■ Exercise instructions
**a)** In the news article about the retired nurse, on which radio program did her partner speak?
**b)** From the news article about the retired nurse, extract everything from "Gill Pharaoh, 75, said" down to "on several occasions.".

■ Document passage
════

Healthy retired nurse who ended her life 'changed her mind about the ideal age'

Healthy retired nurse who ended her life 'changed her mind about the ideal age'

The partner of a healthy former nurse who ended her life in a Swiss suicide clinic because of her experiences caring for the elderly has revealed that she changed her mind about the ideal age to end her life several times.

Gill Pharaoh, 75, said she had seen enough of old age to know that she was “going over the hill” and wanted to take action to end her life while she was able to do so.

But her partner John Southall has claimed that she changed her mind about how long she wanted to live on several occasions.

Speaking on BBC Radio 4's Today programme, he said: "Her longest standing friends have been telling me that when she was 30 she was saying 'I am not going to grow old. I don't like it and I'm not going to do it. It's full of risks'

"She originally said the ideal age was 50, then it was 60, then she said 70 and when she turned 70 five years ago she got a really bad attack of shingles and that badly reduced her quality of life.

════

■ Data shown
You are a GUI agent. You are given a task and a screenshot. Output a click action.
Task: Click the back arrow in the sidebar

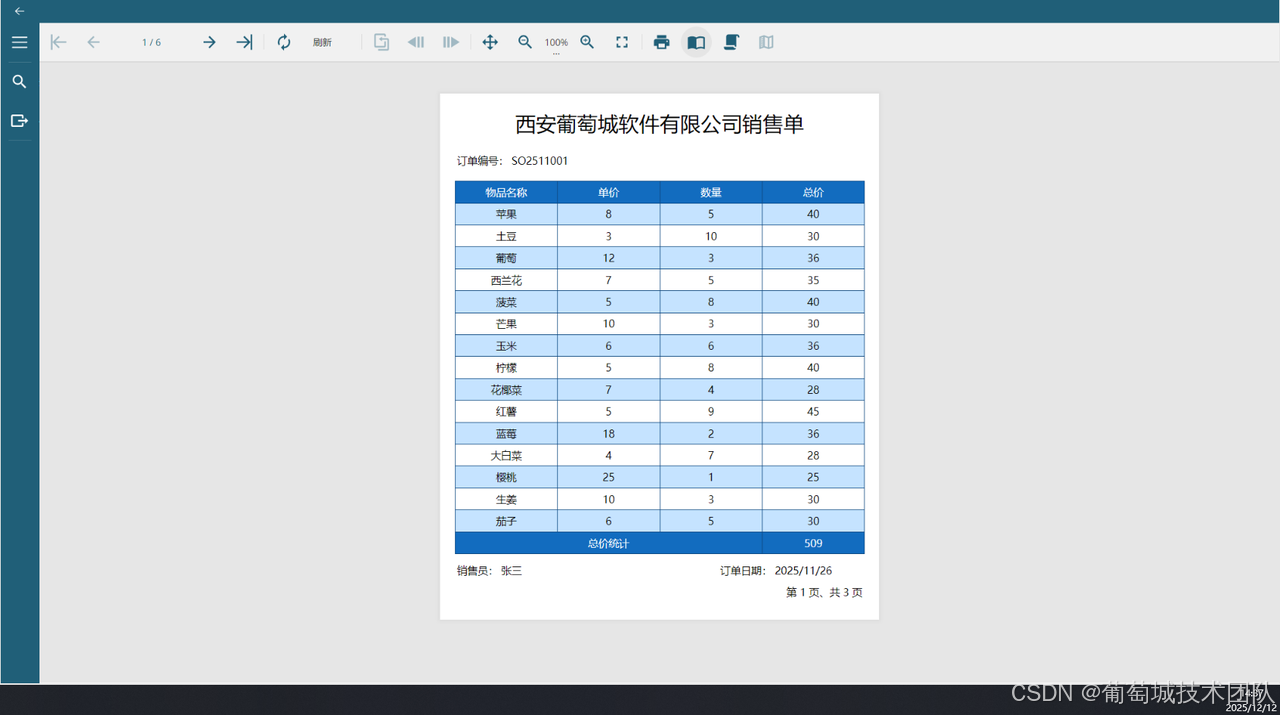(x=19, y=10)

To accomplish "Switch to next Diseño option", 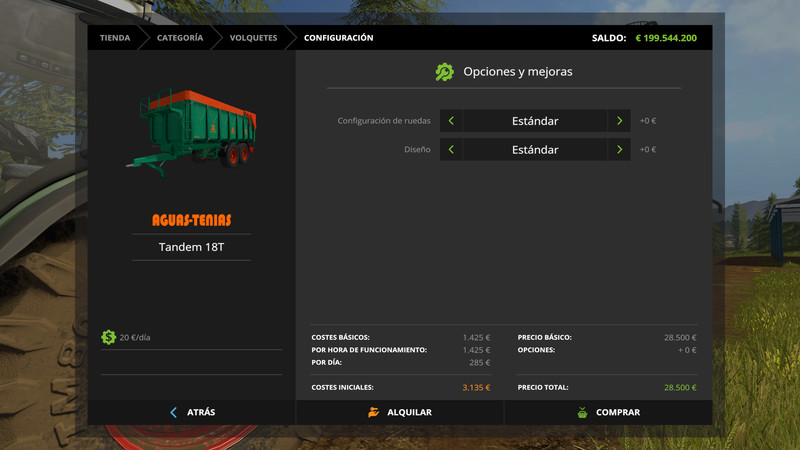I will click(x=620, y=150).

════

■ Solution set
**a)** BBC Radio 4's Today programme.

**b)**
Gill Pharaoh, 75, said she had seen enough of old age to know that she was “going over the hill” and wanted to take action to end her life while she was able to do so.

But her partner John Southall has claimed that she changed her mind about how long she wanted to live on several occasions.